Un romanzo contro l'oscurantismo e le assurdità di tutti i regimi

Un anno di celebrazioni dell'autrice ungherese tra libri e convegni

Un romanzo contro l'oscurantismo e le assurdità di tutti i regimi

Un anno intero di congressi, incontri, tavole rotonde per celebrare la grandezza di Magda Szabó, tra le più grandi scrittrici europee del '900. Rimasta vittima dell'oscurantismo sovietico, regime che ha combattuto in tutti i suoi romanzi e racconti con quella «grazia decisa» che solo le donne possiedono, ora sta iniziando a essere conosciuta da sempre più numerosi lettori italiani.

Grazie alla sua scrittura e alla capacità di rendere ogni episodio della propria vita, anche quello in apparenza più insignificante, metafora di una lotta esistenziale contro il totalitarismo comunista.

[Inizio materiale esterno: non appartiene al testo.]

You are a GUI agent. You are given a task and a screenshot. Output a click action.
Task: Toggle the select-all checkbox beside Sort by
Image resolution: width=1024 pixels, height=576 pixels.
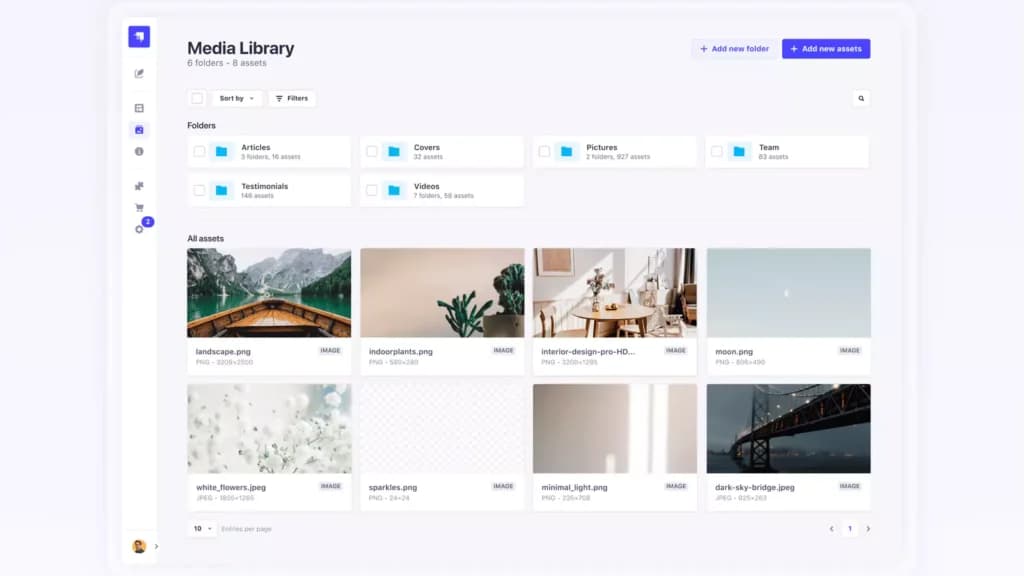197,99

E anche grazie alla casa editrice Anfora di Monika Szilagyi, che ha in catalogo quasi tutti i libri della Szabó: in uscita, con una nuova veste grafica Abigail e i racconti inediti e L'Affresco, pubblicati in collaborazione con il Consolato Ungherese Italiano, che ha contribuito anche a molti degli incontri dedicati alla scrittrice ungherese ad oggi più tradotta nel mondo.

E proprio da Abigail pubblichiamo in anteprima esclusiva un saggio della stessa Magda Szabó. Un affresco non si può che chiamarlo così data la maestria - perfettamente riuscito sulle assurdità delle dittature del Novecento. Perché al registro drammatico che caratterizza tutto il racconto, la Szabó riesce nell'opera più difficile per una scrittrice che vive in un regime: prendersene beffe. E così ci imbattiamo in scene comiche, d'ironia irraggiungibile (se pensiamo ai tempi e alla situazione): la vita quotidiana a scuola solo apparentemente normale, l'improvviso annuncio dell'invasione di Hitler (appresa dalla scrittrice durante un pranzo rivelatore), le diplomande costrette a fare l'esame di maturità in alta uniforme tedesca (per sentire ancora più inutile il proprio Paese).

Una violenza più psicologica che fisica: il non aver nessuna notizia di quel accadeva dentro e fuori dall'Ungheria, l'obbedire a ordini apparentemente insensati. Essere invasi nei territori e nelle coscienze quasi senza sapere perché. E la difesa. L'unica difesa possibile: «Una reazione ritardata» la chiama la Szabó.

Quella dei «ricordi». Mettere nero su bianco, il nero dell'inferno stemperato di una dittatura comunista, che forse ancor più di quella nazista, sembra aver obbedito in silenzio. Non cedendo le armi, ma la propria dignità.